Ces chiffres plaident con­tre l’idée que l’absence de divi­sion du tra­vail – hormis celle qui inter­vient entre les sex­es et qui struc­ture ces sociétés – serait due à l’insuffisance de la pro­duc­tiv­ité ali­men­taire. Des sociétés où chaque indi­vidu con­sacre près d’un dix­ième de son temps à la fab­ri­ca­tion d’outils auraient prob­a­ble­ment la capac­ité de spé­cialis­er un dix­ième de leurs mem­bres dans cette activ­ité (qu’elles y aient intérêt est une autre ques­tion). On ne peut certes formelle­ment exclure que la chas­se soit une activ­ité si épuisante qu’elle doive être répar­tie pour être effi­cace, et que sa mise en œuvre par une frac­tion plus réduite de la société, chargée d’approvisionner quelques arti­sans à plein temps, poserait un prob­lème de pro­duc­tiv­ité.
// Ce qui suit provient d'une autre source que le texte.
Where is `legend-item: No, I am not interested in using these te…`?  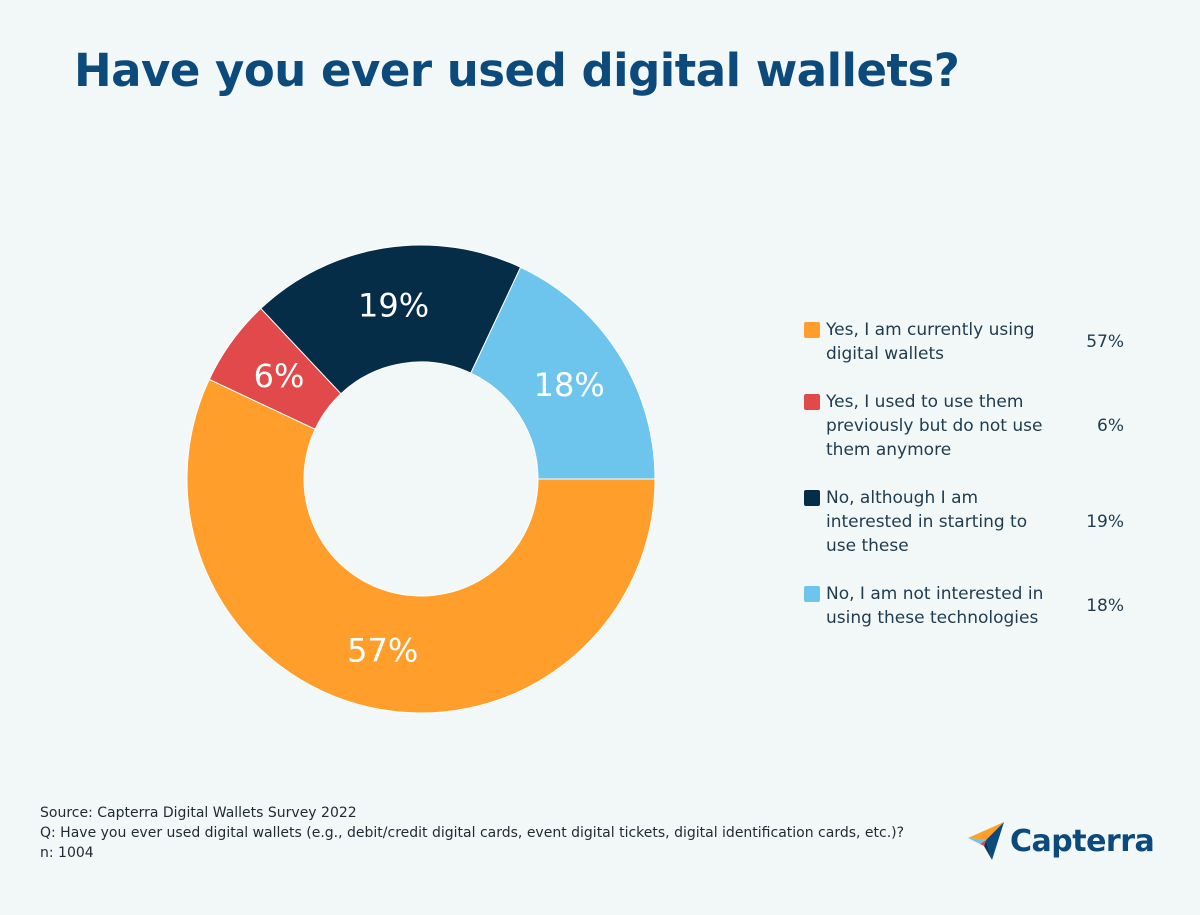
legend-item: No, I am not interested in using these te… is located at coordinates (964, 606).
Cette hypothèse paraît toute­fois peu crédi­ble. D’abord, parce qu’à côté de la chas­se (et, très sou­vent, bien davan­tage qu’elle), c’est la cueil­lette qui assure l’essentiel de l’approvisionnement. Ensuite, parce que la chas­se elle-même n’exige pas tou­jours une forte dépense d’énergie. Enfin, parce que les indi­vidus pro­duc­tifs de ces sociétés, hommes ou femmes, assurent déjà l’approvisionnement des inac­t­ifs (vieil­lards, enfants, malades…) et qu’une aug­men­ta­tion de moins de 10% de cette charge paraît se situer large­ment dans le domaine du pos­si­ble. En fait, comme on l’a déjà dit, hors de l’insuffisante pro­duc­tiv­ité ali­men­taire, il existe bien des raisons pos­si­bles, et beau­coup plus vraisem­blables, à l’inexistence d’un arti­sanat spé­cial­isé dans ces sociétés.
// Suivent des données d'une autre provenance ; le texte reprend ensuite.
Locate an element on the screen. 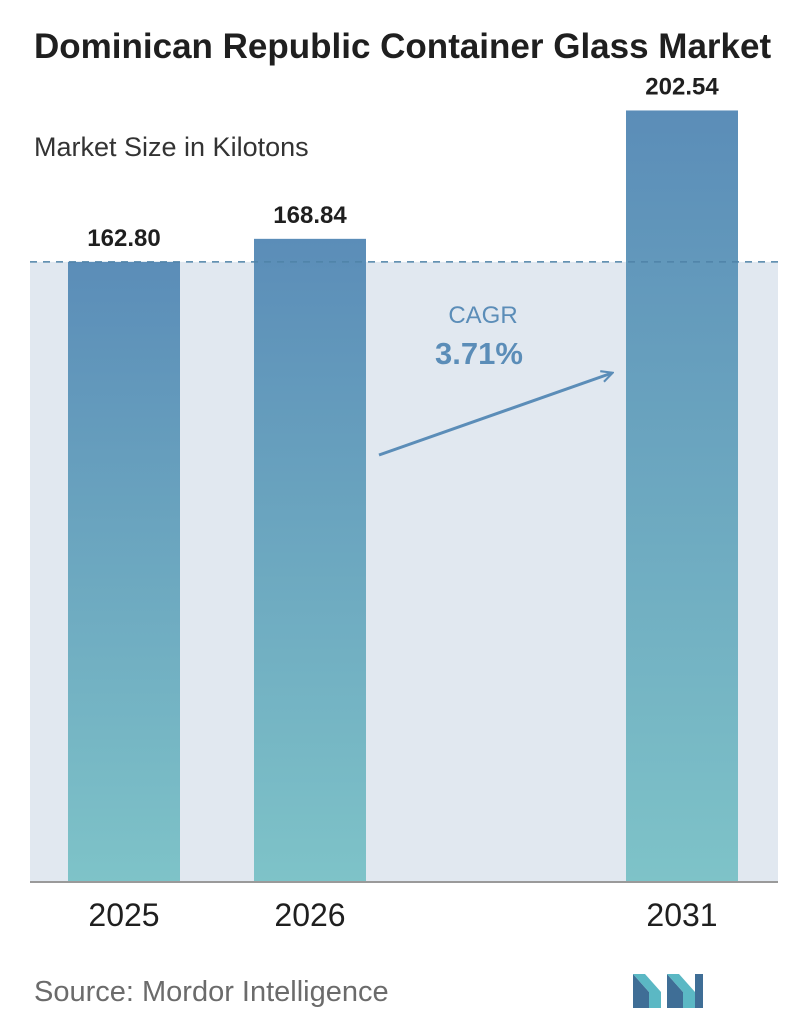 This screenshot has height=1034, width=796. cagr-label: CAGR is located at coordinates (482, 316).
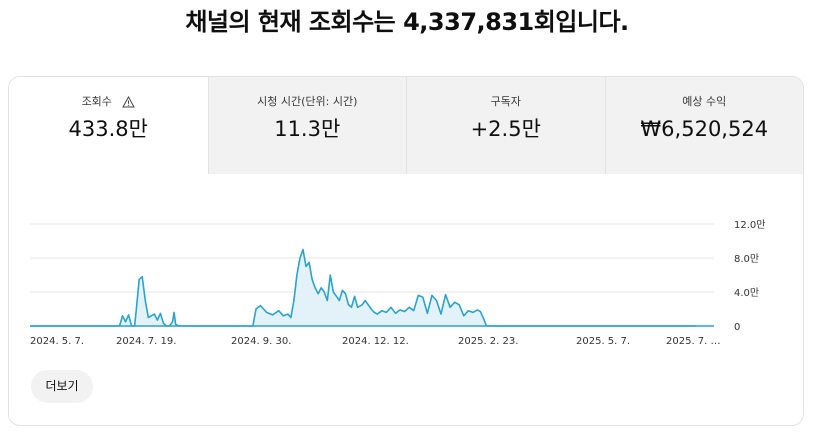  I want to click on tab-views: 조회수 433.8만, so click(108, 126).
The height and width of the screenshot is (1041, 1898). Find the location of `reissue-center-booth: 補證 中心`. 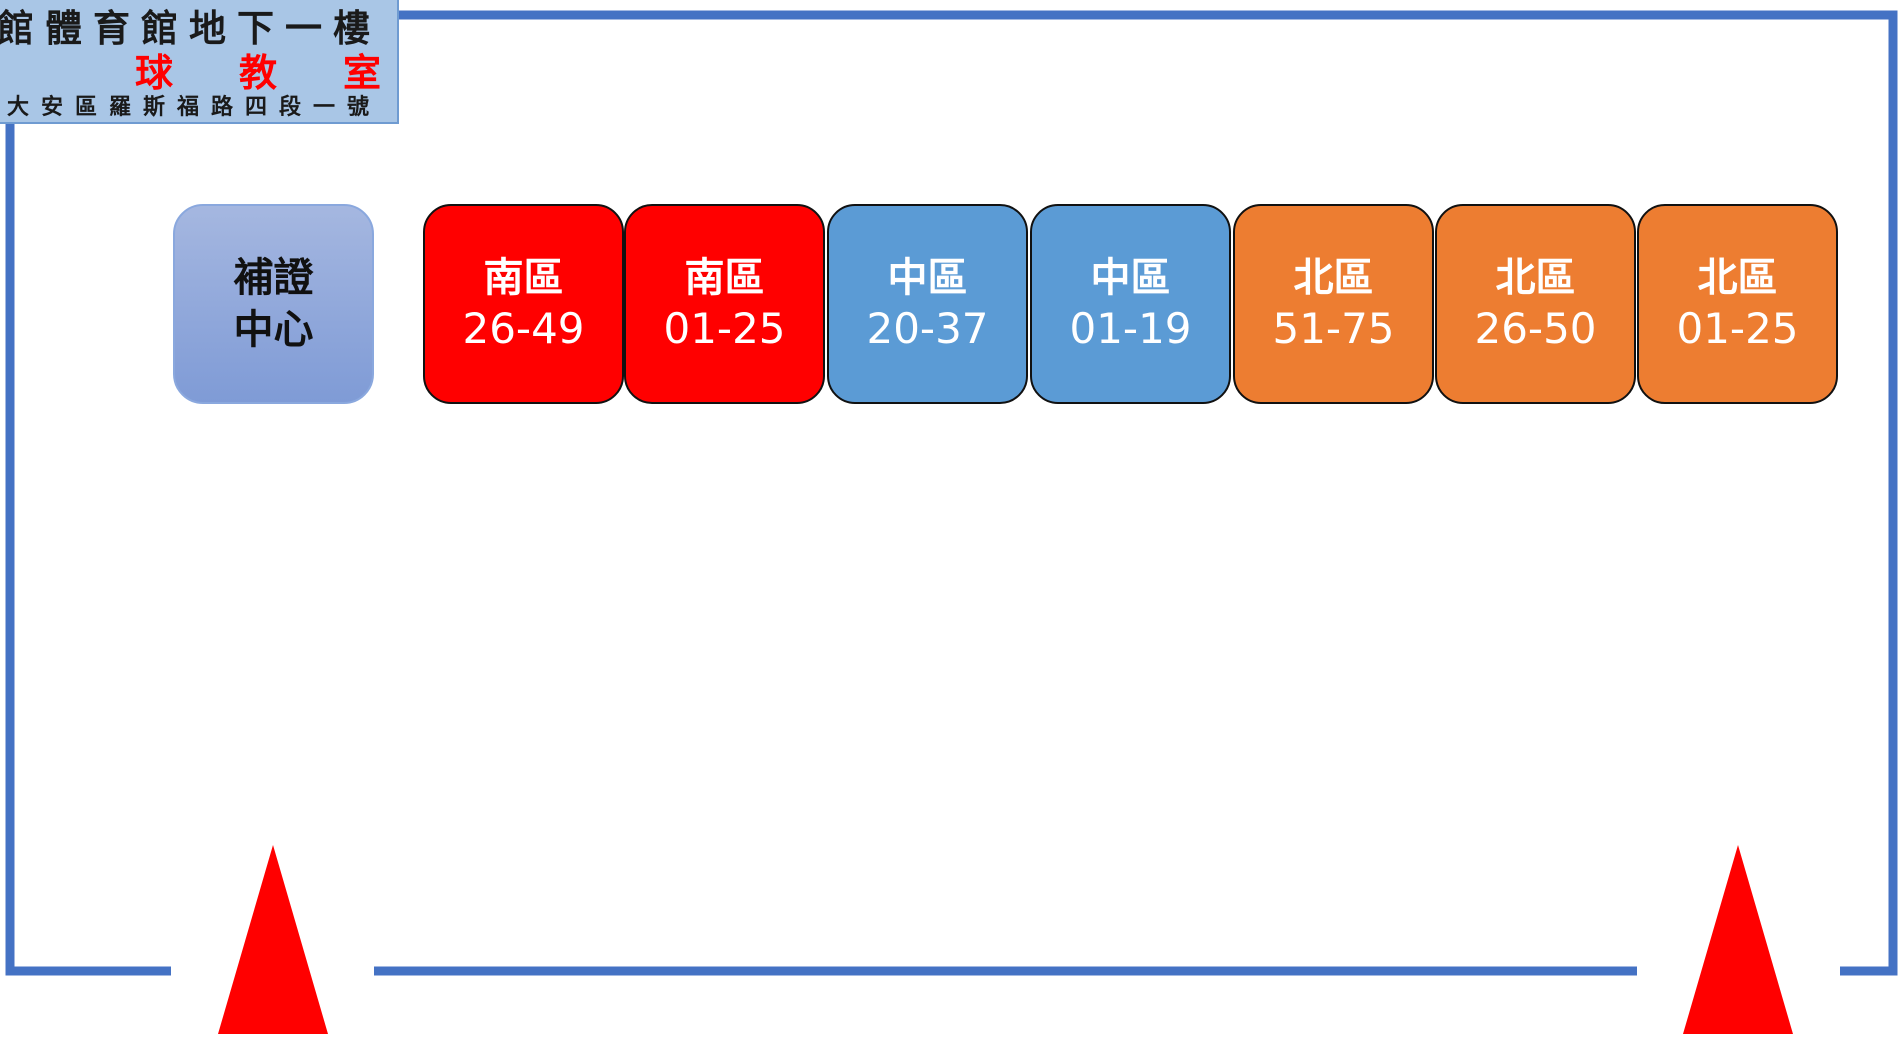

reissue-center-booth: 補證 中心 is located at coordinates (274, 304).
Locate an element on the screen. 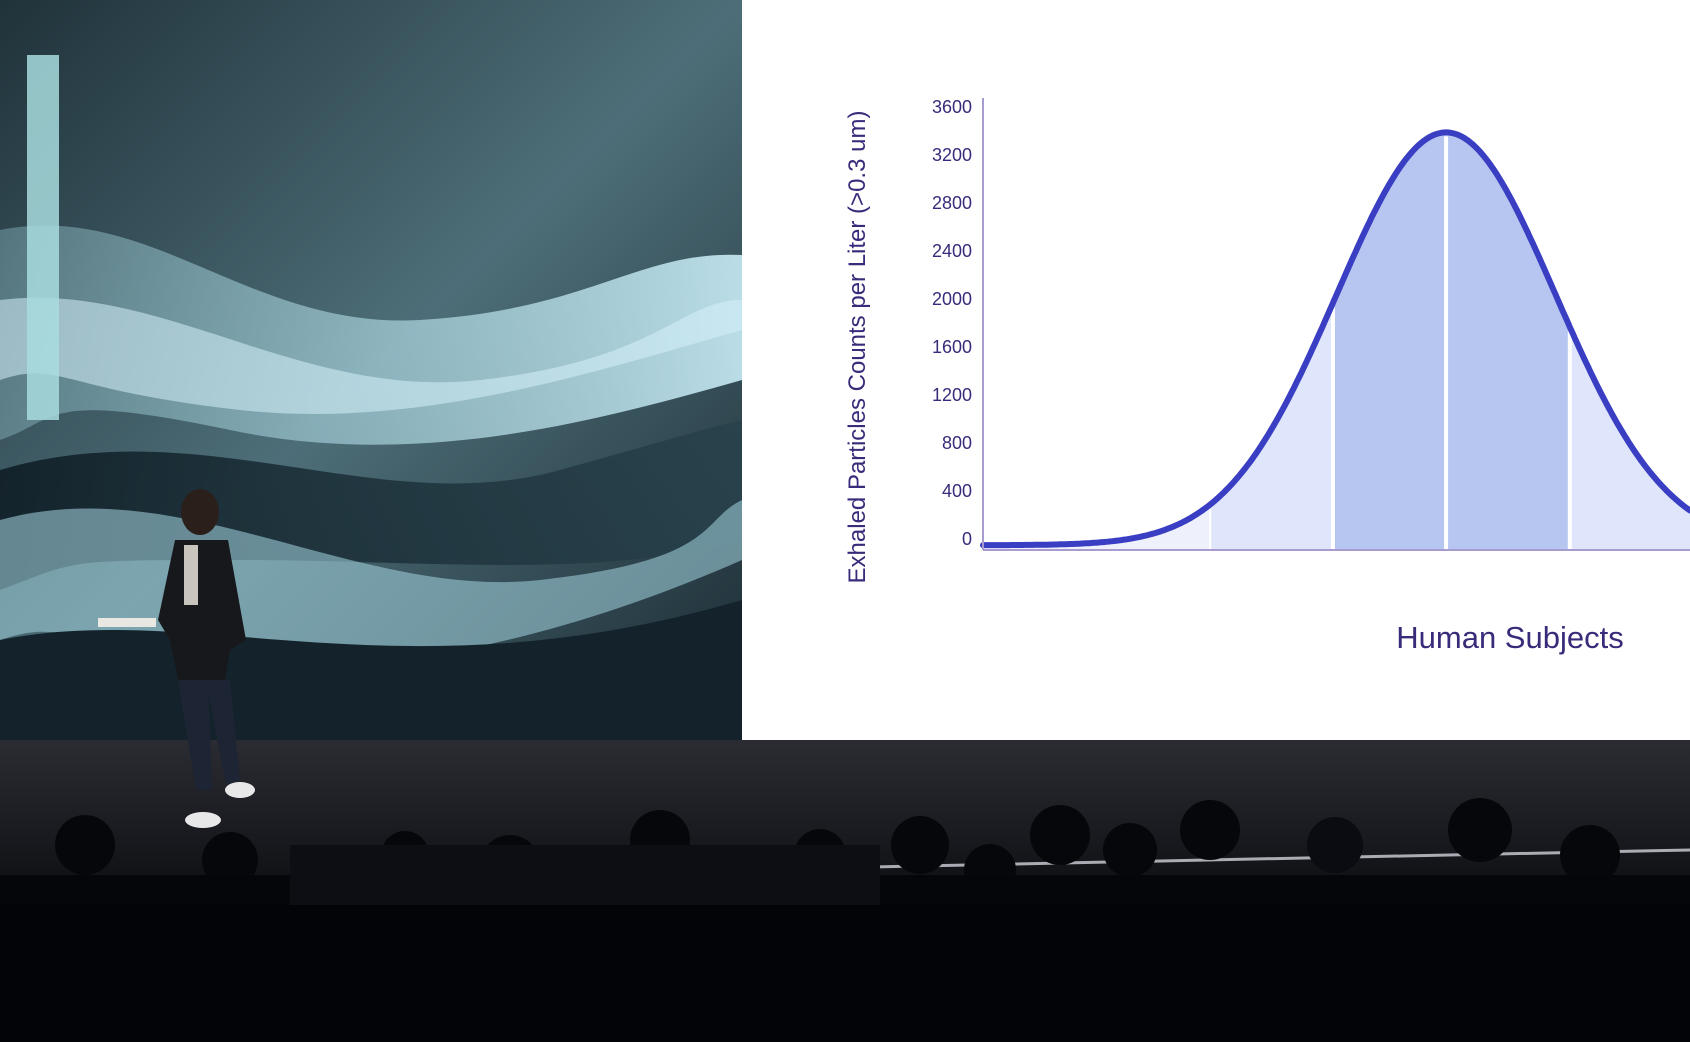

Con­clu­ons. La théorie qui fait du sur­plus sec­to­riel ali­men­taire la vari­able déter­mi­nante de la divi­sion sociale du tra­vail con­sid­ère comme un fac­teur cen­tral, si ce n’est unique, la pro­duc­tiv­ité ali­men­taire – une idée qui se fonde large­ment sur la con­cep­tion erronée selon laque­lle l’économie prim­i­tive aurait été entière­ment con­sacrée à la pro­duc­tion de nour­ri­t­ure. Or, si l’on ne saurait nier que la pro­duc­tiv­ité ali­men­taire peut con­stituer, à titre général, une con­di­tion de l’accroissement de la divi­sion sociale du tra­vail, il ne s’ensuit pas que celle-ci dépendrait unique­ment d’elle. La pro­duc­tiv­ité des autres branch­es de pro­duc­tion, entre autres fac­teurs, est tout aus­si cru­ciale, et seule l’étude des sit­u­a­tions con­crètes peut déter­min­er au cas par cas où se situe l’éventuel blocage.